Leading logarithms in N-flavour mesonic Chiral Perturbation Theory

TL;DR

This paper extends the calculation of leading logarithms in mesonic chiral perturbation theory for N flavors, providing high-loop order results for various physical quantities and analyzing flavor trace factors.

Contribution

It introduces higher-loop order calculations of leading logarithms in SU(N) chiral perturbation theory and analyzes flavor trace structures, extending previous work on nonlinear sigma models.

Findings

Leading logarithms computed up to six or seven loops for key quantities.

Explicit results for vector and scalar form factors and meson-meson scattering at five loops.

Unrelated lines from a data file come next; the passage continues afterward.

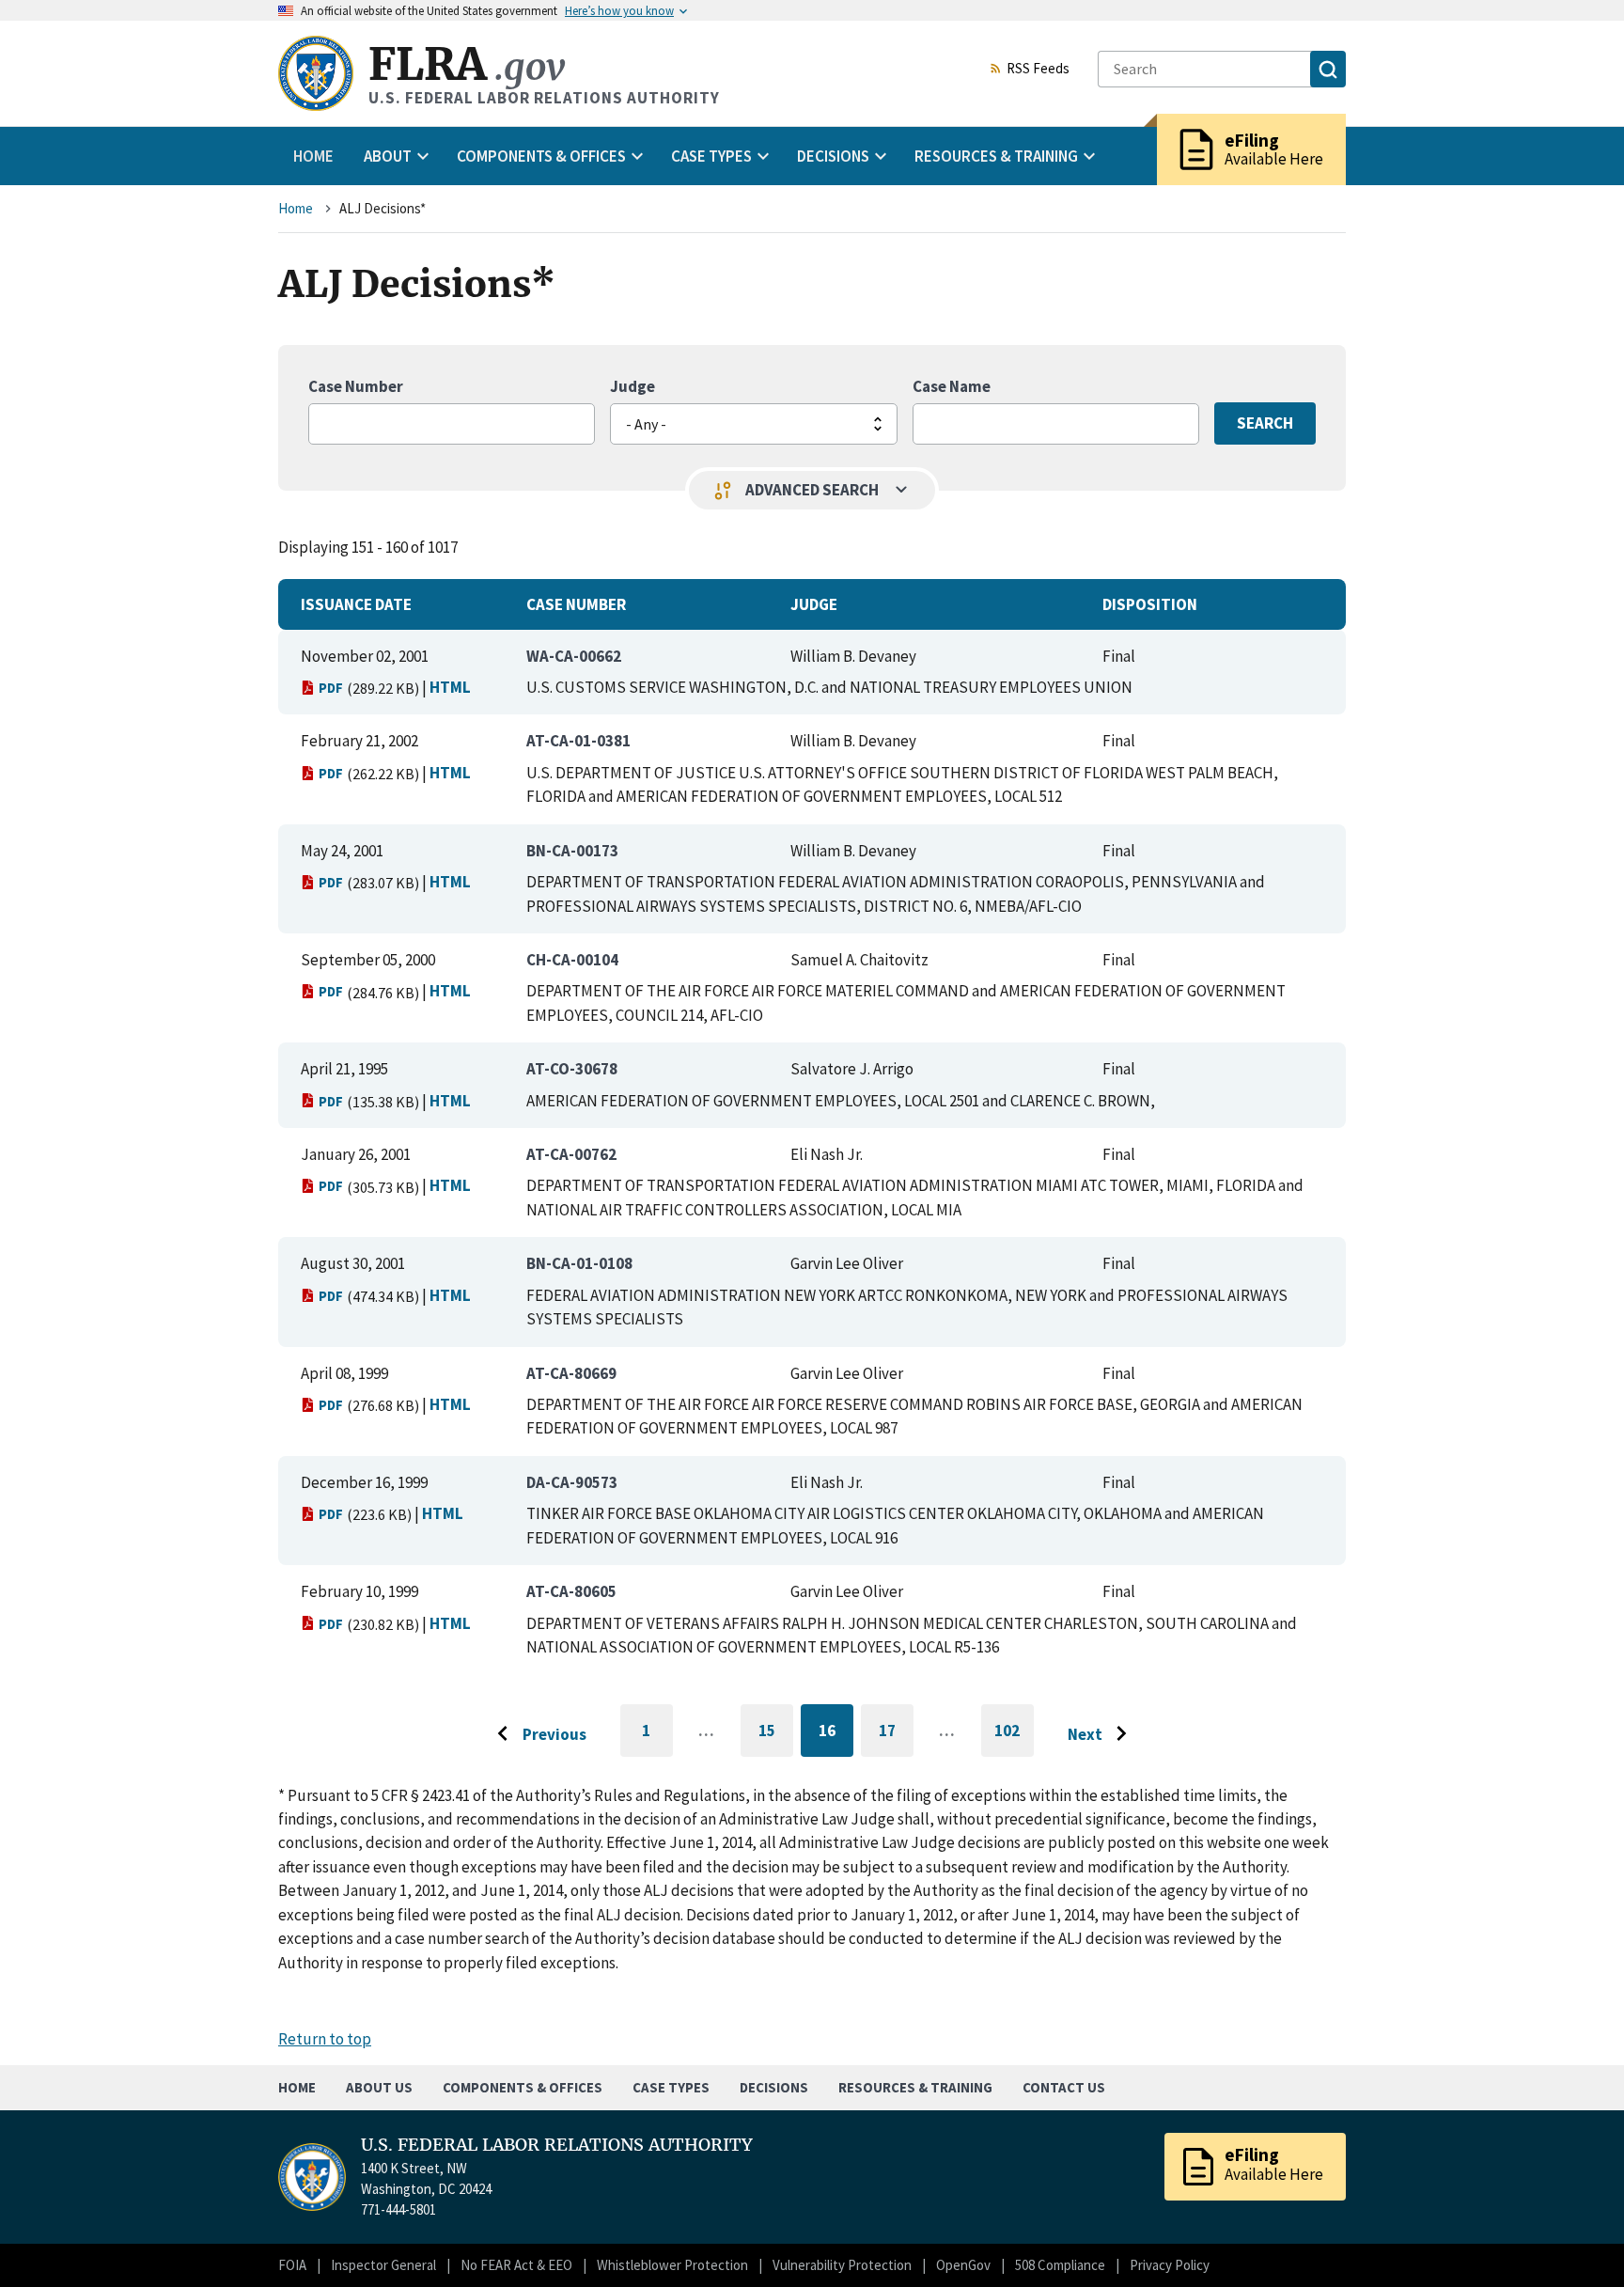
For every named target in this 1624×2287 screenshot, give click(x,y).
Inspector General (383, 2265)
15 (775, 1733)
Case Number (355, 386)
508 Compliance (1060, 2265)
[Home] (315, 73)
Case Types (671, 2087)
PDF (331, 688)
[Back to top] (1577, 2240)
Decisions (774, 2087)
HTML (450, 687)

Elementary proof of flavor trace factor properties at each loop order.

Abstract

We extend earlier work on leading logarithms in the massive nonlinear O(n) sigma model to the case of SU(N)xSU(N)/SU(N) which coincides with mesonic chiral perturbation theory for N flavours of light quarks. We discuss the leading logarithms for the mass and decay constant to six loops and for the vacuum expectation value <\bar{q}q> to seven loops. For dynamical quantities the expressions grow extremely large much faster such that we only quote the leading logarithms to five loops for the vector and scalar form factor and for meson-meson scattering. The last quantity we consider is the vector-vector to meson-meson amplitude where we quote results up to four loops for a subset of quantities, in particular for the pion polarizabilities. As a side result we provide an elementary proof that the factors of N appearing at each loop order are odd or even depending on the order and the remaining traces over external flavours.